--- begin TEXT EXCERPT ---

You are viewing a plain text version of this content. The canonical link for it is here.
Posted to dev@nifi.apache.org by idioma <co...@gmail.com> on 2016/05/03 10:26:34 UTC

Re: Using the template cvs to json to convert dsv files into json format: a few questions

I am comment on my own question, just to clarify one aspect of the existing
template. I am not sure why we need ExtractText between the first
ReplaceText and the one that in the flow comes before UpdateAttribute? I am
not sure I have fully understood the flow, what is the actual value for that
step? 

Thank you so much for your help. 



--
View this message in context: http://apache-nifi-developer-list.39713.n7.nabble.com/Using-the-template-cvs-to-json-to-convert-dsv-files-into-json-format-a-few-questions-tp9738p9782.html
Sent from the Apache NiFi Developer List mailing list archive at Nabble.com.

Re: Using the template cvs to json to convert dsv files into json format: a few questions

Posted by idioma <co...@gmail.com>.
Just to add on my previous comment. I have just used ConvertCharacterSet from
ASCII to UTF-8 and I am getting the same result. The issue seems to be how ¦
are interpreted, I am not sure why. 



--
View this message in context: http://apache-nifi-developer-list.39713.n7.nabble.com/Using-the-template-cvs-to-json-to-convert-dsv-files-into-json-format-a-few-questions-tp9738p9922.html
Sent from the Apache NiFi Developer List mailing list archive at Nabble.com.

Re: Using the template cvs to json to convert dsv files into json format: a few questions

Posted by idioma <co...@gmail.com>.
Bryan, thank you so much. I will then try a combination of ReplaceText and
MergeContent and work out whether I need any additional manipulation after
that. I am kinda struggling with ReplaceText, once again, I am using in the
search value (\r\n) and the replacement value empty. Furthermore, my
replacement strategy is Literal Replace with Evaluation Mode Line by line (I
have modified these values and tried different combinations, but no joy)

In case of the following value: 

"This is adescription",

I would like to be returned with: 

"This is a description"

However, the regex seems to replace everything before and after ¦ with ??,
without touching the values/sentences that needs the space in. Is that
because my file is probably still in ASCII? Should I convert it into UTF-8
before using ReplaceText? Can you help? 

Thank you, 



--
View this message in context: http://apache-nifi-developer-list.39713.n7.nabble.com/Using-the-template-cvs-to-json-to-convert-dsv-files-into-json-format-a-few-questions-tp9738p9921.html
Sent from the Apache NiFi Developer List mailing list archive at Nabble.com.

Re: Using the template cvs to json to convert dsv files into json format: a few questions

Posted by idioma <co...@gmail.com>.

--- end TEXT EXCERPT ---
--- begin GIVEN RECORDS ---

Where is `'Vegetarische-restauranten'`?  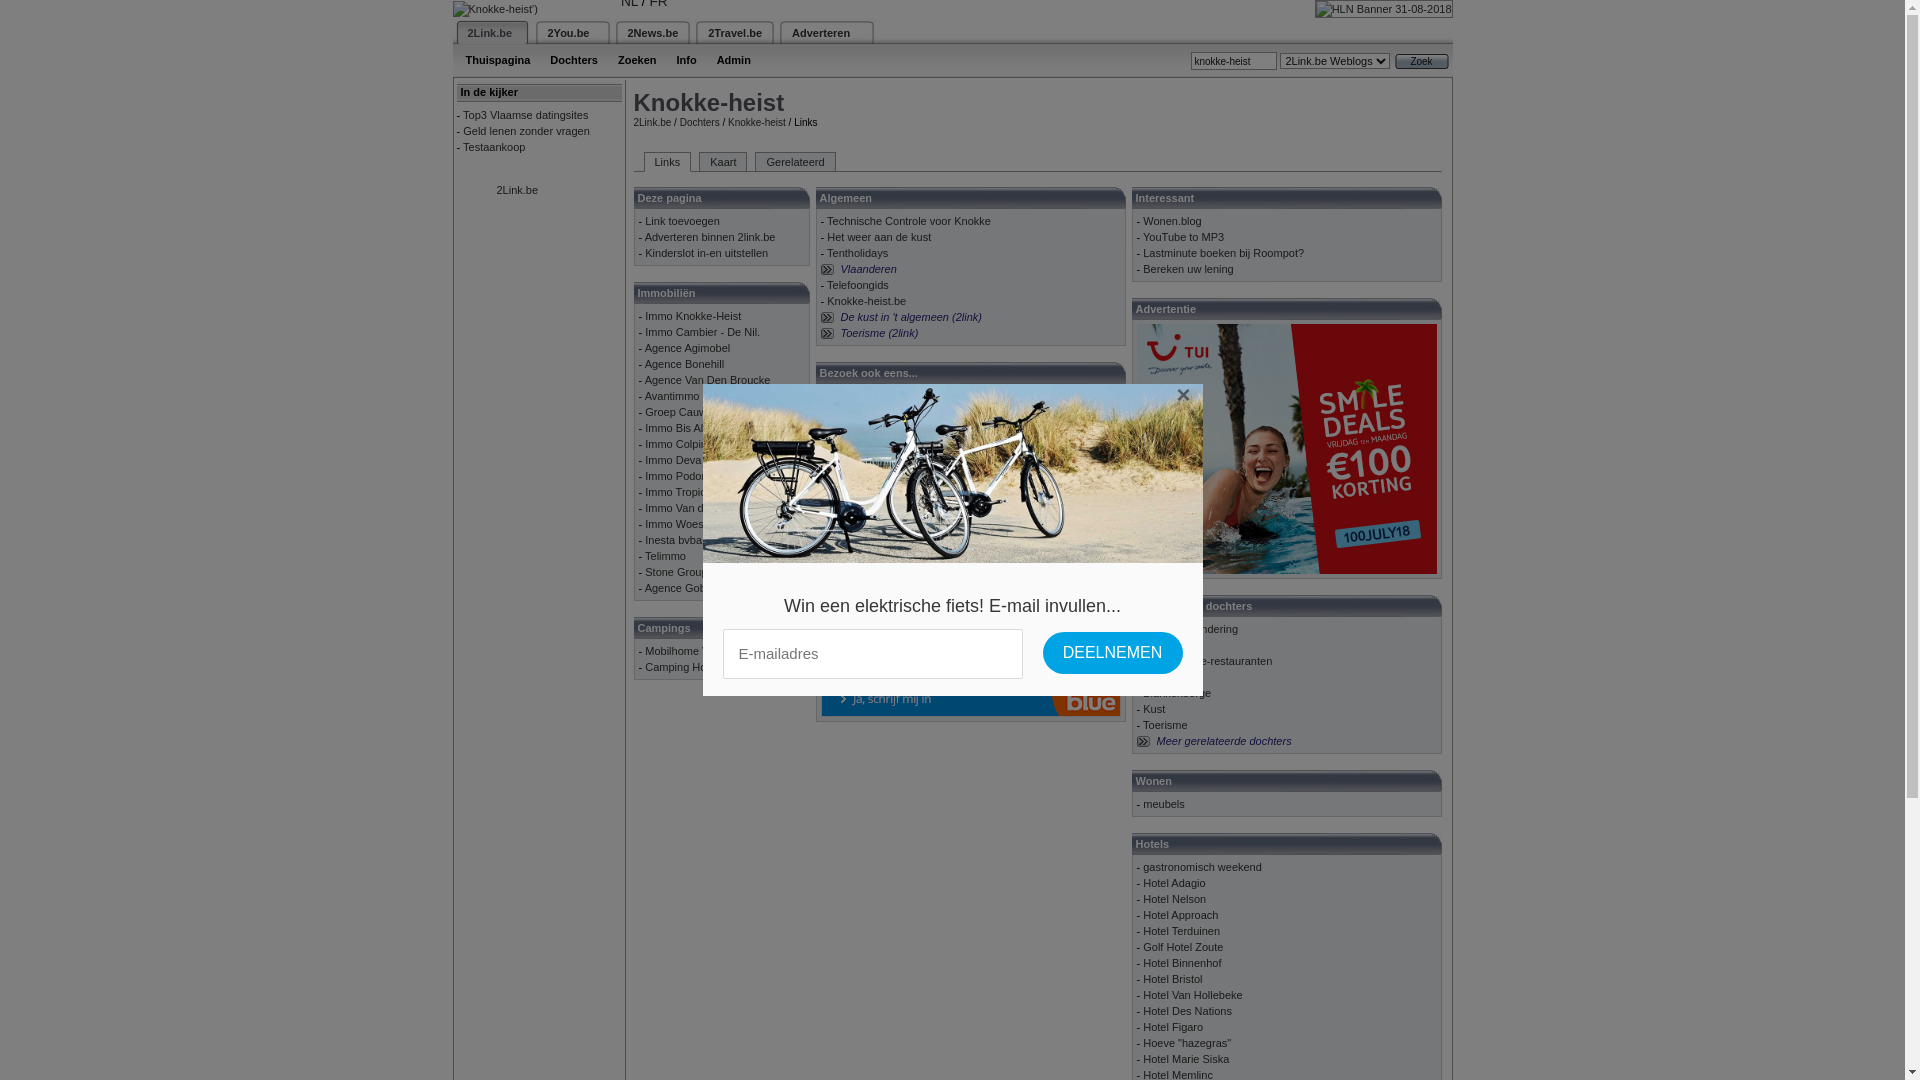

--- end GIVEN RECORDS ---
--- begin GIVEN RECORDS ---

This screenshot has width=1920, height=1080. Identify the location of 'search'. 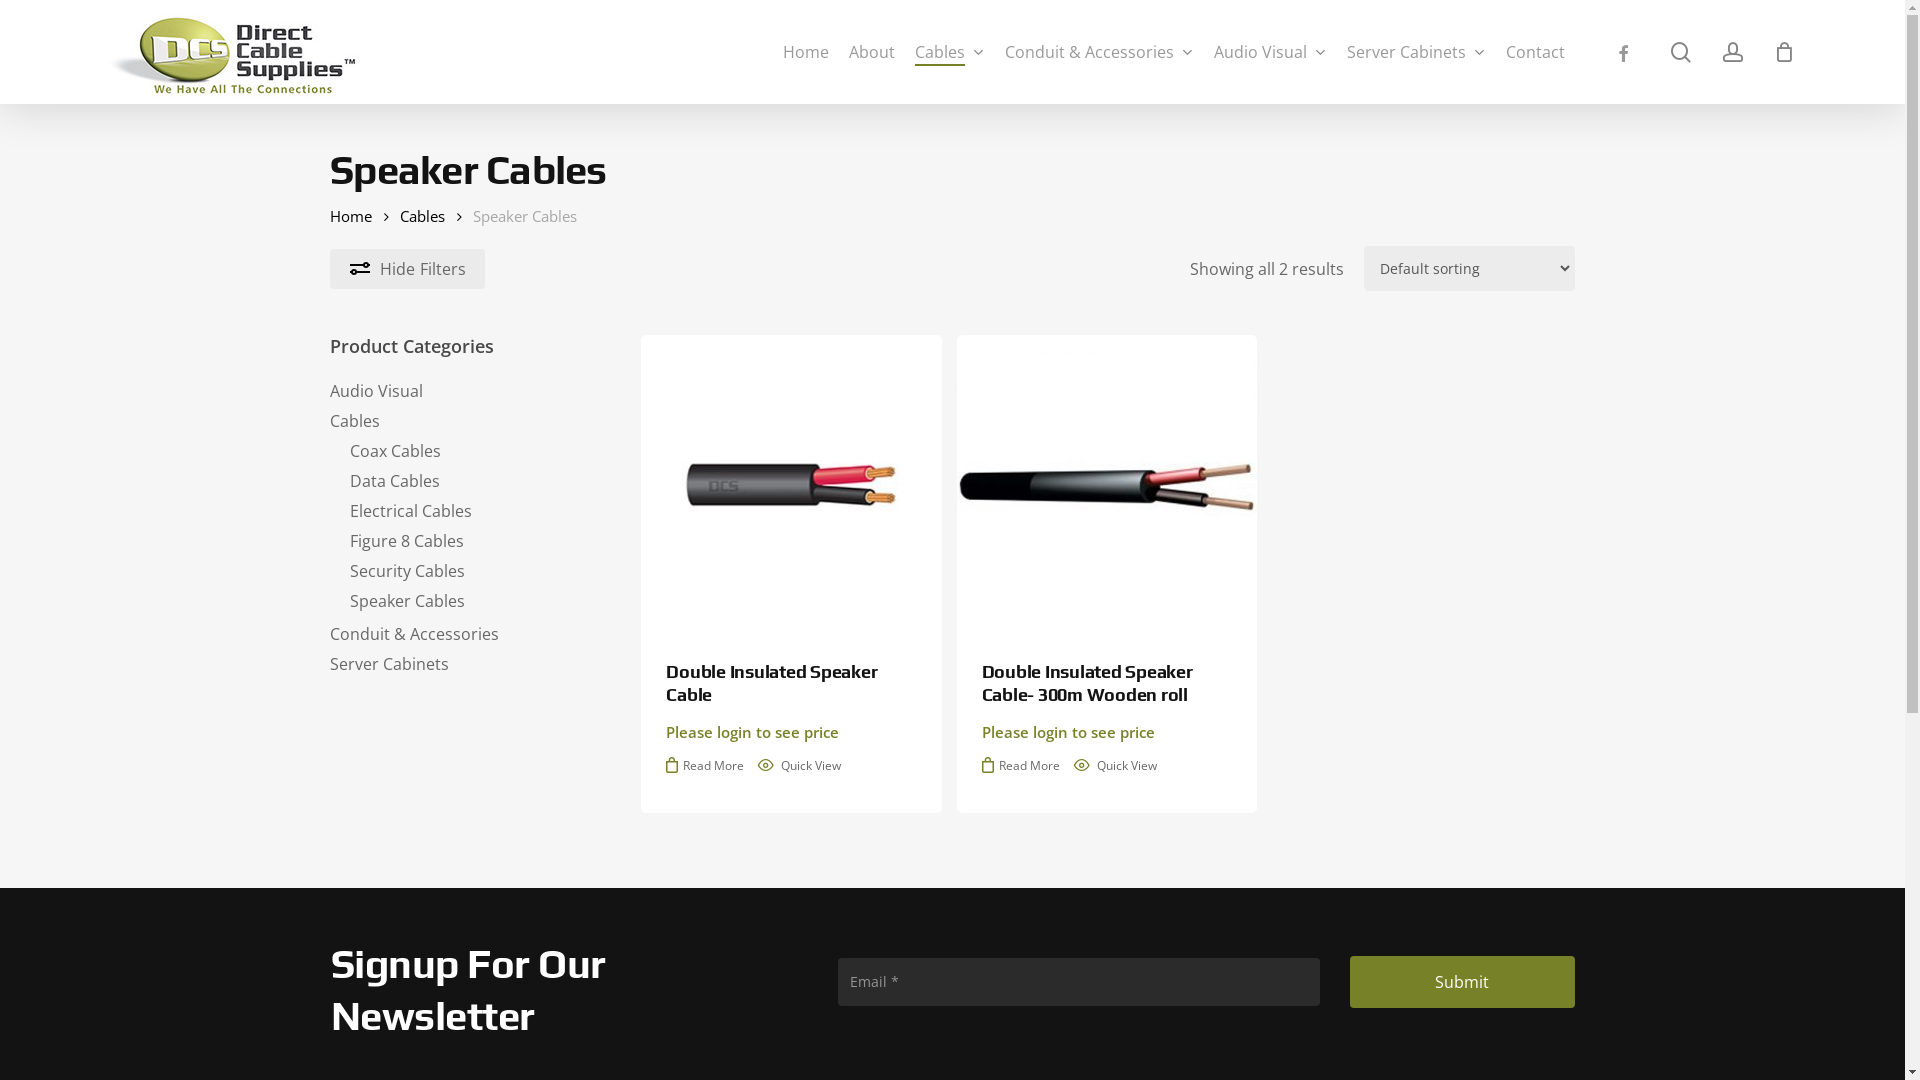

--- end GIVEN RECORDS ---

**INSTRUCTIONS FOR THE TASK**
Answer these questions about the NiFi mailing list thread, each on its own line:
(a) Which processor, placed between the first ReplaceText and the one before UpdateAttribute, does the poster ask about?
(b) ConvertCharacterSet was used to convert from which character set to which?
(c) What search value does the poster enter in ReplaceText?

**OUTPUT**
(a) ExtractText
(b) From ASCII to UTF-8
(c) (\r\n)